Print word for word the first line of the records below and every following line through the one containing "You are a computer-use agent. 1201x629"; print nothing else.

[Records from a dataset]
--------------------------------------------------

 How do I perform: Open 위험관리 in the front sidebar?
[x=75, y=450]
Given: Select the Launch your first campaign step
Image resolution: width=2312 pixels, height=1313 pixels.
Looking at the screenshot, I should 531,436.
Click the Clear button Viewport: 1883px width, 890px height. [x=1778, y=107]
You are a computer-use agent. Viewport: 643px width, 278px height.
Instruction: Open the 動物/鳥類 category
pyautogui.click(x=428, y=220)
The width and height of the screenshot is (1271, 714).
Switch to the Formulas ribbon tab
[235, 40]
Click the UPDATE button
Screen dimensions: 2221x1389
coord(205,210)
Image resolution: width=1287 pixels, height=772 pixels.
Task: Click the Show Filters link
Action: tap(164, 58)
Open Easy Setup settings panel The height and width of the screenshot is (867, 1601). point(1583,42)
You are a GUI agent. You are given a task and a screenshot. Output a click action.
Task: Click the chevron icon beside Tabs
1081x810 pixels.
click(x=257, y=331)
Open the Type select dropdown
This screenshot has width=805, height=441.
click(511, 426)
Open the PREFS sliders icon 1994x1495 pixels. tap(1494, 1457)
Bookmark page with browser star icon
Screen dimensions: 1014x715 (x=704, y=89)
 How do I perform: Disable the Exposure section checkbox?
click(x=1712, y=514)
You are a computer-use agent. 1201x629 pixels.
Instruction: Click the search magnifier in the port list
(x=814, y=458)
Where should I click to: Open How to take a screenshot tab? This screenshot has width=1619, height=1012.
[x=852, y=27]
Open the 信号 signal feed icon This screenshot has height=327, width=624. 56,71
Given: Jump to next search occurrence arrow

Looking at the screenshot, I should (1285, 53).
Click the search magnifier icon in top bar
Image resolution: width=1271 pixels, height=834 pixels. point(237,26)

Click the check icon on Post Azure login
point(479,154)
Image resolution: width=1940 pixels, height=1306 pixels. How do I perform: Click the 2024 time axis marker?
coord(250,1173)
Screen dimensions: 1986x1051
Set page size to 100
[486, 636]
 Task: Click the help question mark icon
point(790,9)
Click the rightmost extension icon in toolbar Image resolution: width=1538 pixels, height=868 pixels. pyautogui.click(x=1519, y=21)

--------------------------------------------------

• Task answer:
 How do I perform: Open 위험관리 in the front sidebar?
[x=75, y=450]
Given: Select the Launch your first campaign step
Image resolution: width=2312 pixels, height=1313 pixels.
Looking at the screenshot, I should 531,436.
Click the Clear button Viewport: 1883px width, 890px height. [x=1778, y=107]
You are a computer-use agent. Viewport: 643px width, 278px height.
Instruction: Open the 動物/鳥類 category
pyautogui.click(x=428, y=220)
The width and height of the screenshot is (1271, 714).
Switch to the Formulas ribbon tab
[235, 40]
Click the UPDATE button
Screen dimensions: 2221x1389
coord(205,210)
Image resolution: width=1287 pixels, height=772 pixels.
Task: Click the Show Filters link
Action: tap(164, 58)
Open Easy Setup settings panel The height and width of the screenshot is (867, 1601). point(1583,42)
You are a GUI agent. You are given a task and a screenshot. Output a click action.
Task: Click the chevron icon beside Tabs
1081x810 pixels.
click(x=257, y=331)
Open the Type select dropdown
This screenshot has width=805, height=441.
click(511, 426)
Open the PREFS sliders icon 1994x1495 pixels. tap(1494, 1457)
Bookmark page with browser star icon
Screen dimensions: 1014x715 (x=704, y=89)
 How do I perform: Disable the Exposure section checkbox?
click(x=1712, y=514)
You are a computer-use agent. 1201x629 pixels.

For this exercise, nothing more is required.